(Collected data)
********

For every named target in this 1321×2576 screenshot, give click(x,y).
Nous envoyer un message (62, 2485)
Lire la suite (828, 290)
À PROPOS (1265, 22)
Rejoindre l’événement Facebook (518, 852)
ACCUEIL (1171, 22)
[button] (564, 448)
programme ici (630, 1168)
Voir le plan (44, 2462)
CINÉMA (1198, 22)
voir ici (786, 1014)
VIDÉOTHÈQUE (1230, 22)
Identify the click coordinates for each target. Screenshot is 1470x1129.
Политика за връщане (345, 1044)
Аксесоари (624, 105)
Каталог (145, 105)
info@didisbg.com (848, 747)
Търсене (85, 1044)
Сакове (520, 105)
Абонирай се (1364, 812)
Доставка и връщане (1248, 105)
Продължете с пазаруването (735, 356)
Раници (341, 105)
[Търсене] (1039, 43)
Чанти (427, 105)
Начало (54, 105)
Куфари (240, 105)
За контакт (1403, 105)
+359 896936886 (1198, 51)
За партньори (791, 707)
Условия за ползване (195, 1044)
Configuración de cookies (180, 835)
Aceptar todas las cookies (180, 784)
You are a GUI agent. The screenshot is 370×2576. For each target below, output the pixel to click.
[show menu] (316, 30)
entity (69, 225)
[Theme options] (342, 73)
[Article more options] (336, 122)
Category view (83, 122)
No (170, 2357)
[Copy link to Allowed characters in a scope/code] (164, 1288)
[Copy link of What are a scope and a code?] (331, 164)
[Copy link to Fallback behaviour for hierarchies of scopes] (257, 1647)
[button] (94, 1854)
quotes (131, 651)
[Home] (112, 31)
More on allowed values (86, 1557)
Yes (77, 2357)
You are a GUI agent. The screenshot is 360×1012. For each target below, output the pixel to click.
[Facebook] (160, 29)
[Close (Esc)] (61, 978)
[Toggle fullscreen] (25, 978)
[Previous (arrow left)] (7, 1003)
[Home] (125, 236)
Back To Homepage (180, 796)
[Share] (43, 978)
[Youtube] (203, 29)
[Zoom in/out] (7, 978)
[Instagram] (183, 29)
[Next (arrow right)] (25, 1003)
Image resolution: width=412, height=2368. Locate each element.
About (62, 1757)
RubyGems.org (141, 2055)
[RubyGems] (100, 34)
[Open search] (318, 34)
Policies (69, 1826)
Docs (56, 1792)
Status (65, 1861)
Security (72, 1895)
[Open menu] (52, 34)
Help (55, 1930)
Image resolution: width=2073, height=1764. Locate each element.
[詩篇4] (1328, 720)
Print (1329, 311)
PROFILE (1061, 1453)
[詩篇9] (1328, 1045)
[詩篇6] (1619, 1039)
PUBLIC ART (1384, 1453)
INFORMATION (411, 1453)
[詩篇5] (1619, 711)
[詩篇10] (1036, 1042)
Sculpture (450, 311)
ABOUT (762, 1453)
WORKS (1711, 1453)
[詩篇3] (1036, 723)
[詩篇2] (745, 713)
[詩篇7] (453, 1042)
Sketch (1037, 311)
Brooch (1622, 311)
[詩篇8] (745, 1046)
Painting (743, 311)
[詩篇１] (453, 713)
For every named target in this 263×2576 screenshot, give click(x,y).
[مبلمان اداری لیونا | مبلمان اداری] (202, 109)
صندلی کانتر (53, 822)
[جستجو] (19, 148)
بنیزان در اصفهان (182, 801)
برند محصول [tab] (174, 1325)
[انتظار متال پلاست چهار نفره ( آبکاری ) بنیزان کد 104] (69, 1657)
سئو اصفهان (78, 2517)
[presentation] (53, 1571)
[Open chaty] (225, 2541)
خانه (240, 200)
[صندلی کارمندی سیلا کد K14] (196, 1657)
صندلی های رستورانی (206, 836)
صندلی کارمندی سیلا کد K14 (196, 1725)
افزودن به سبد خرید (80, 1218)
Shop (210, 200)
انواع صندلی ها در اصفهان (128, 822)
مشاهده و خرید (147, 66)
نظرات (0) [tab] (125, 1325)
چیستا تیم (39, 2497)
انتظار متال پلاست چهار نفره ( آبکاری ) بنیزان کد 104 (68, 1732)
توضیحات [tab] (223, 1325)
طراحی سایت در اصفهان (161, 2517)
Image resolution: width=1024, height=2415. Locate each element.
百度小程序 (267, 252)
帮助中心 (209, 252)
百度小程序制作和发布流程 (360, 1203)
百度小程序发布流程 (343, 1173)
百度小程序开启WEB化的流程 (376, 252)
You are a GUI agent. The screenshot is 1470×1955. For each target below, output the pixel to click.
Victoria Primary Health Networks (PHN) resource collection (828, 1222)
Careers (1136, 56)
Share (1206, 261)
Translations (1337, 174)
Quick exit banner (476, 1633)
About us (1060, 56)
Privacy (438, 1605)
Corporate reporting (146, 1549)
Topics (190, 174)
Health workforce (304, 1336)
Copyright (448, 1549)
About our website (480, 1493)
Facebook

********

> How to complete this task
An exact restatement of the data above is required.

> Reply
For every named target in this 1321×2576 screenshot, give click(x,y).
Nous envoyer un message (62, 2485)
Lire la suite (828, 290)
À PROPOS (1265, 22)
Rejoindre l’événement Facebook (518, 852)
ACCUEIL (1171, 22)
[button] (564, 448)
programme ici (630, 1168)
Voir le plan (44, 2462)
CINÉMA (1198, 22)
voir ici (786, 1014)
VIDÉOTHÈQUE (1230, 22)
Identify the click coordinates for each target. Screenshot is 1470x1129.
Политика за връщане (345, 1044)
Аксесоари (624, 105)
Каталог (145, 105)
info@didisbg.com (848, 747)
Търсене (85, 1044)
Сакове (520, 105)
Абонирай се (1364, 812)
Доставка и връщане (1248, 105)
Продължете с пазаруването (735, 356)
Раници (341, 105)
[Търсене] (1039, 43)
Чанти (427, 105)
Начало (54, 105)
Куфари (240, 105)
За контакт (1403, 105)
+359 896936886 (1198, 51)
За партньори (791, 707)
Условия за ползване (195, 1044)
Configuración de cookies (180, 835)
Aceptar todas las cookies (180, 784)
You are a GUI agent. The screenshot is 370×2576. For each target below, output the pixel to click.
[show menu] (316, 30)
entity (69, 225)
[Theme options] (342, 73)
[Article more options] (336, 122)
Category view (83, 122)
No (170, 2357)
[Copy link to Allowed characters in a scope/code] (164, 1288)
[Copy link of What are a scope and a code?] (331, 164)
[Copy link to Fallback behaviour for hierarchies of scopes] (257, 1647)
[button] (94, 1854)
quotes (131, 651)
[Home] (112, 31)
More on allowed values (86, 1557)
Yes (77, 2357)
You are a GUI agent. The screenshot is 360×1012. For each target below, output the pixel to click.
[Facebook] (160, 29)
[Close (Esc)] (61, 978)
[Toggle fullscreen] (25, 978)
[Previous (arrow left)] (7, 1003)
[Home] (125, 236)
Back To Homepage (180, 796)
[Share] (43, 978)
[Youtube] (203, 29)
[Zoom in/out] (7, 978)
[Instagram] (183, 29)
[Next (arrow right)] (25, 1003)
Image resolution: width=412, height=2368. Locate each element.
About (62, 1757)
RubyGems.org (141, 2055)
[RubyGems] (100, 34)
[Open search] (318, 34)
Policies (69, 1826)
Docs (56, 1792)
Status (65, 1861)
Security (72, 1895)
[Open menu] (52, 34)
Help (55, 1930)
Image resolution: width=2073, height=1764. Locate each element.
[詩篇4] (1328, 720)
Print (1329, 311)
PROFILE (1061, 1453)
[詩篇9] (1328, 1045)
[詩篇6] (1619, 1039)
PUBLIC ART (1384, 1453)
INFORMATION (411, 1453)
[詩篇5] (1619, 711)
[詩篇10] (1036, 1042)
Sculpture (450, 311)
ABOUT (762, 1453)
WORKS (1711, 1453)
[詩篇3] (1036, 723)
[詩篇2] (745, 713)
[詩篇7] (453, 1042)
Sketch (1037, 311)
Brooch (1622, 311)
[詩篇8] (745, 1046)
Painting (743, 311)
[詩篇１] (453, 713)
For every named target in this 263×2576 screenshot, give click(x,y).
[مبلمان اداری لیونا | مبلمان اداری] (202, 109)
صندلی کانتر (53, 822)
[جستجو] (19, 148)
بنیزان در اصفهان (182, 801)
برند محصول [tab] (174, 1325)
[انتظار متال پلاست چهار نفره ( آبکاری ) بنیزان کد 104] (69, 1657)
سئو اصفهان (78, 2517)
[presentation] (53, 1571)
[Open chaty] (225, 2541)
خانه (240, 200)
[صندلی کارمندی سیلا کد K14] (196, 1657)
صندلی های رستورانی (206, 836)
صندلی کارمندی سیلا کد K14 (196, 1725)
افزودن به سبد خرید (80, 1218)
Shop (210, 200)
انواع صندلی ها در اصفهان (128, 822)
مشاهده و خرید (147, 66)
نظرات (0) [tab] (125, 1325)
چیستا تیم (39, 2497)
انتظار متال پلاست چهار نفره ( آبکاری ) بنیزان کد 104 (68, 1732)
توضیحات [tab] (223, 1325)
طراحی سایت در اصفهان (161, 2517)
Image resolution: width=1024, height=2415. Locate each element.
百度小程序 (267, 252)
帮助中心 (209, 252)
百度小程序制作和发布流程 (360, 1203)
百度小程序发布流程 (343, 1173)
百度小程序开启WEB化的流程 (376, 252)
You are a GUI agent. The screenshot is 1470×1955. For each target below, output the pixel to click.
Victoria Primary Health Networks (PHN) resource collection (828, 1222)
Careers (1136, 56)
Share (1206, 261)
Translations (1337, 174)
Quick exit banner (476, 1633)
About us (1060, 56)
Privacy (438, 1605)
Corporate reporting (146, 1549)
Topics (190, 174)
Health workforce (304, 1336)
Copyright (448, 1549)
About our website (480, 1493)
Facebook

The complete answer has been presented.